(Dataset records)
- - - - -
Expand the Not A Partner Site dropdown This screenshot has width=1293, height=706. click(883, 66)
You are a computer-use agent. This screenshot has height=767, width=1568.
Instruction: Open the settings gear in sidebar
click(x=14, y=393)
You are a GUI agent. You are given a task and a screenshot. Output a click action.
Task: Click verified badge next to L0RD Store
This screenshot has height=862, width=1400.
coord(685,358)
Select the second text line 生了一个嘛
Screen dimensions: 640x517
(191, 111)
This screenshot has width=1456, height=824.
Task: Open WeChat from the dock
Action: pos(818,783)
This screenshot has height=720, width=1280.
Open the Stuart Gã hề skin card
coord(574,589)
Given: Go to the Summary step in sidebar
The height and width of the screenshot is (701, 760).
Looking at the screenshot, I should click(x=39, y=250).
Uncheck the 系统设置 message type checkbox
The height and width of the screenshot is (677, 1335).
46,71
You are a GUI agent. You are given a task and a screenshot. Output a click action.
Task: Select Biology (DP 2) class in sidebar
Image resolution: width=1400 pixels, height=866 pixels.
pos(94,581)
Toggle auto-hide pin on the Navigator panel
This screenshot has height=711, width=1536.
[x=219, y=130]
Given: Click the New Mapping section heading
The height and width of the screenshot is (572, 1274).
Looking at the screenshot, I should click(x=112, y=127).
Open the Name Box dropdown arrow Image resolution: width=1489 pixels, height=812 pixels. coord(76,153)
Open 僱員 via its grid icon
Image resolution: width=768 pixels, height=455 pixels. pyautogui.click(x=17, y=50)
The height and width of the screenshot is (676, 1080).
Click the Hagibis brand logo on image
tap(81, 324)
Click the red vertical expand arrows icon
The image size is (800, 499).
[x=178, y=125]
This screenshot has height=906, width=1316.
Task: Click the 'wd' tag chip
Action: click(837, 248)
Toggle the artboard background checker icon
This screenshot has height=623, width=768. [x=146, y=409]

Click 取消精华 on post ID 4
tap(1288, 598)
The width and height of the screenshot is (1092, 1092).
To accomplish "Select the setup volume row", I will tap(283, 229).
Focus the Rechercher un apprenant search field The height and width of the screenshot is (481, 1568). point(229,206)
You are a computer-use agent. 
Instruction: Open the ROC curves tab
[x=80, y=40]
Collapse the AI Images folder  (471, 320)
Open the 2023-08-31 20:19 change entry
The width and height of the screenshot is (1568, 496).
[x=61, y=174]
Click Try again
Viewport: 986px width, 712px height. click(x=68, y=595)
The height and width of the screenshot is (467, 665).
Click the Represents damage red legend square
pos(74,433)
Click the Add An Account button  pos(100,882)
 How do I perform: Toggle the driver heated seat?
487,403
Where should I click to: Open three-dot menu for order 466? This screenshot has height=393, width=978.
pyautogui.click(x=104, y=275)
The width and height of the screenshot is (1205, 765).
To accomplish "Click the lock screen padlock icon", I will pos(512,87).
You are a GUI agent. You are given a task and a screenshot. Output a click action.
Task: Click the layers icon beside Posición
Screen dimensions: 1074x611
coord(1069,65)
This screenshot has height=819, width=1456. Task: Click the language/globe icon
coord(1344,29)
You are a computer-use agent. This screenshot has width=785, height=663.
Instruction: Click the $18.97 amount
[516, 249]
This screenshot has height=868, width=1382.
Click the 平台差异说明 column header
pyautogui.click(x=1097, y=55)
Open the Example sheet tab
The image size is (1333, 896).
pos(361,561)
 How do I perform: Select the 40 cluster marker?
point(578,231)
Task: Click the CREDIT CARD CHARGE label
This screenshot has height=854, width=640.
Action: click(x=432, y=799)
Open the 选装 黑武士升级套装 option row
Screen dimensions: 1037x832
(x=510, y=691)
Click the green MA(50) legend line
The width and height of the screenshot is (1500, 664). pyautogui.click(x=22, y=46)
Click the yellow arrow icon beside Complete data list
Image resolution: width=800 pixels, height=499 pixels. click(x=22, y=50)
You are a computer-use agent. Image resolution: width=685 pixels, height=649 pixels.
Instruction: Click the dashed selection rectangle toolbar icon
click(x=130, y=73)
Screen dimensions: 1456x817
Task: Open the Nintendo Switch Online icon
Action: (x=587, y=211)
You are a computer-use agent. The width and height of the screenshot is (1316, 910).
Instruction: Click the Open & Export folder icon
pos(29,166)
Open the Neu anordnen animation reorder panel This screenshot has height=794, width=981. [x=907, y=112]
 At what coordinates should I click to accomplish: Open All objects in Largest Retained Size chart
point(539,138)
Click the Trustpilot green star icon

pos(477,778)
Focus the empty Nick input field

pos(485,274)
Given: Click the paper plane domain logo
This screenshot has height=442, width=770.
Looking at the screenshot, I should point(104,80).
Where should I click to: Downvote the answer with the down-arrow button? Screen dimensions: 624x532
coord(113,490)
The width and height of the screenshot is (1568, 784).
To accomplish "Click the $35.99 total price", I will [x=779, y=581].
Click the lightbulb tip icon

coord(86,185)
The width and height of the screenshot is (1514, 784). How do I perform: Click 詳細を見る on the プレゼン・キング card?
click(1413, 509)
- - - - -
→ Problem statement
Filter the data above to copy out every line that contains the word "accomplish". Matching is case-sensitive.

→ Solution
To accomplish "Select the setup volume row", I will tap(283, 229).
To accomplish "Click the lock screen padlock icon", I will pos(512,87).
 At what coordinates should I click to accomplish: Open All objects in Largest Retained Size chart
To accomplish "Click the $35.99 total price", I will [x=779, y=581].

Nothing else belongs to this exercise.